Tankers disrupt boating on the bay
As reported in the June 7 article, "Tanker shuts down Bay for Tuesday night yacht races," the June 5 Jamestown Yacht Club race was canceled when Coast Guard boats closed the East Passage by excluding all traffic from a security zone extending two miles in front, one mile behind, and one thousand yards to either side of an outbound liquid propane gas (LPG) tanker. The Newport Pell Bridge was also closed.
According to Assistant Attorney General Paul Roberti, who is handling the state's effort to prevent construction of a liquid natural gas (LNG) facility in Providence or Fall River, under federal regulations, all passages of tankers carrying LPG, LNG, anhydrous ammonia, or chlorine, will require similar closings of Narragansett Bay and the bridges under which the tankers pass. At present, we have 10 to 12 LPG transits a year.
Mr. Roberti went on to note that LPG is not as volatile as LNG, because it is stored at only -30 degrees F rather than -260 as is LNG. He said, "This means that the LPG vessels can be emptied out completely, whereas the cryogenic steel of the LNG vessels must be maintained at -260 for integrity purposes, and thus outgoing LNG vessels must maintain 3 to 5 million gallons of LNG in the holding containers. That means LNG transits, unlike LPG transits, require security zones for incoming and outgoing transits."
Weaver's Cove, the proponent of the Fall River LNG site, is proposing 130 annual trips, so that the bay would be cleared some 260 times a year for LNG tankers, as well as 10 to 12 times for LPG transits. This would also involve more than 500 closures of the Newport and Mt. Hope bridges.
Note that the bay was apparently closed needlessly on June 5, since it was presumably an empty LPG tanker that was leaving the bay. Perhaps the Coast Guard was misinformed.
Your June 5 article suggested that races could be scheduled around the passage of the tankers. Even if the people involved could rearrange their schedules at the last minute, the tanker departure times are kept secret for security reasons. Weaver's Cove states that they plan tanker transits only for high tide, in daylight, and in good visibility - perfect for disruption of ordinary traffic. Accordingly, we must expect sudden and unplanned disruption of our cherished freedom to go for a boat ride, compete in a race, or reach the Newport Hospital in an emergency situation.

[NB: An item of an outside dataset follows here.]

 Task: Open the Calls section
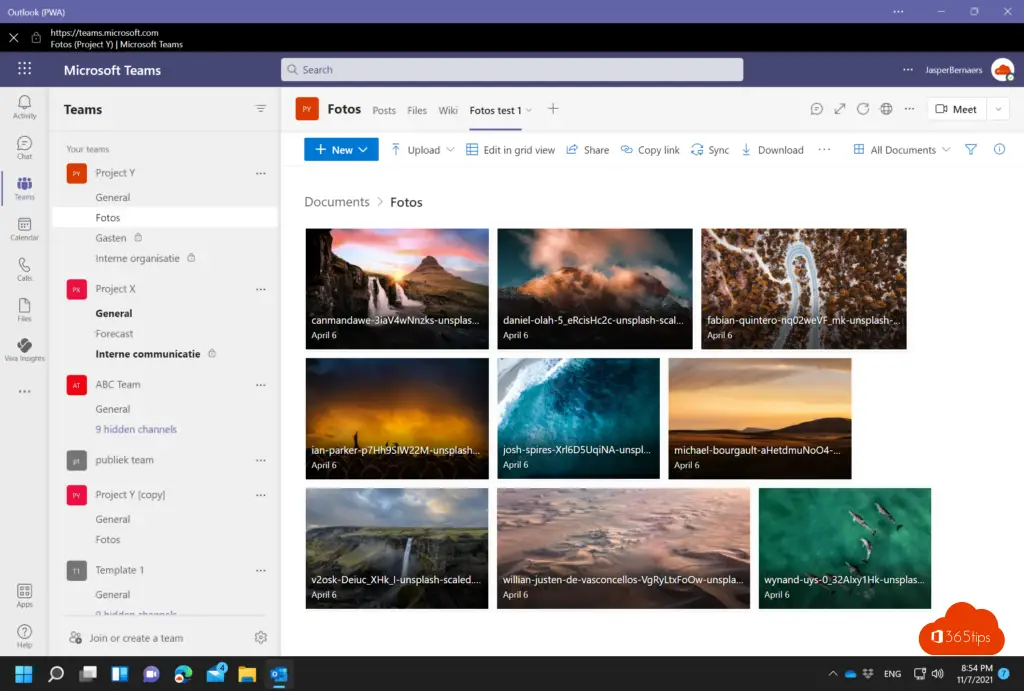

If either of the proposed LNG terminals is built the quality of life as we enjoy it will be profoundly damaged. To oppose their construction on that basis alone, or that plus the rather remote danger of an accident or a successful attack, might be NIMBYism. However, more than quality of life is at stake here. If the bay experiences 260 closures per year, all manner of traffic essential to our economy will be disrupted. Cruise ships operate on tight schedules; they won't come to Newport if they can't count on arriving and departing on time. All manner of tourist vessel traffic relies on the freedom of the bay. Countless high-profile racing yacht programs and regattas are based in Newport. If these things disappear, with the dollars they bring in and the jobs they create, there will be a ripple effect throughout the rest of the economy; real estate values will drop, taxes will have to rise, and so on. It is no exaggeration to say that the economy of the state relies heavily on the prevention of the construction of these LNG terminals.
What can be done? At present, the construction of either terminal looks unlikely, because the Coast Guard has expressed reservations about the safety of navigation of the tankers. However, Weaver's Cove has not given up the fight. Therefore, persons with an interest should write their elected representatives, and their newspapers. Perhaps the Town Council can make a contribution to the legal battle being fought by Mr. Roberti and his colleagues. Our elected officials should take steps to see that the regulations that are effected are sensible, and properly administered; it seems unlikely that clearing a bunch of sailboats away from an empty tanker contributed anything to national security.
Michael de Angeli
Editor's note: the author is the chairman of the town's Harbor Management Commission.